Dal 1978 al 1982 è costretto a restare nel villaggio di Giang Xa: può passeggiare in giro, ma non gli è concesso rivolgere la parola a nessuno. In effetti, gli abitanti inizialmente lo sfuggono, perché sono stati convinti dai funzionari comunisti che lui sia un elemento pericoloso. Pian piano, però, riesce a instaurare un dialogo con loro: si fa amico perfino la guardia che dovrebbe puntargli sempre gli occhi addosso.
In seguito, viene di nuovo obbligato all’isolamento totale. I soldati, a volte, lo sentono cantare e lo prendono per pazzo, ma poi alcuni di essi imparano da lui cosa siano quelle nenie misteriose: il «Te Deum» e il «Veni Creator», intonati in latino. Gli ufficiali ordinano quindi di cambiare la sede della segregazione, ma il prigioniero continua la sua resistenza silenziosa, nutrito della sua abituale “medicina per il mal di stomaco”. Dopo altri trasferimenti, il 21 novembre 1988, viene finalmente liberato e, tre anni dopo, espulso definitivamente dal Vietnam.

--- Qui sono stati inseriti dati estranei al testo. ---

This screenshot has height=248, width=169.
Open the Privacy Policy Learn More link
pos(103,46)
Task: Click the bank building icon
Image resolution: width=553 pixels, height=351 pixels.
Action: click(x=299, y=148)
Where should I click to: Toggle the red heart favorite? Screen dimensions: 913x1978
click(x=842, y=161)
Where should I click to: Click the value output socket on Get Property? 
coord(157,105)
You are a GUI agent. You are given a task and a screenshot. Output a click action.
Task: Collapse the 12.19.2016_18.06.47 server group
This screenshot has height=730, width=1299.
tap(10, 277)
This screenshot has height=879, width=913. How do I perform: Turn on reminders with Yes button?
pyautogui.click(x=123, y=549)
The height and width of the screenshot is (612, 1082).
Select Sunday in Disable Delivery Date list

L’esperienza e la testimonianza

Thuân continua però a viaggiare, richiesto come predicatore o, semplicemente, per offrire la sua testimonianza. Lo stesso papa Giovanni Paolo II gli chiede di presentare la sua esperienza negli Esercizi spirituali per la Curia Romana, nella Quaresima del 2000. Lui esita, ma il Pontefice gli chiede se abbia un tema in mente. Alla sua risposta, ovvero che pensava di parlare della speranza, papa Wojtyła l’invita a presentare la sua esperienza personale.
Il 21 febbraio 2001 viene creato cardinale, con la diaconia di Santa Maria della Scala, ma proprio durante i preparativi gli arrivano gli esiti di alcuni esami: ha una rara forma di cancro. Muore quindi a Roma il 16 settembre 2002. Nei suoi numerosi libri emerge ancora l’energia della sua speranza, che raggiunge i suoi lettori e li incoraggia, secondo quanto disse san Giovanni Paolo II al termine degli Esercizi spirituali del 2000: «Testimone egli stesso della croce nei lunghi anni di carcerazione in Vietnam, ci ha raccontato frequentemente fatti ed episodi della sua sofferta prigionia, rafforzandoci così nella consolante certezza che quando tutto crolla attorno a noi e forse anche dentro di noi, Cristo resta indefettibile nostro sostegno».

Originariamente pubblicato su «Sacro Cuore VIVERE» 2 (2017), pp. 16-17.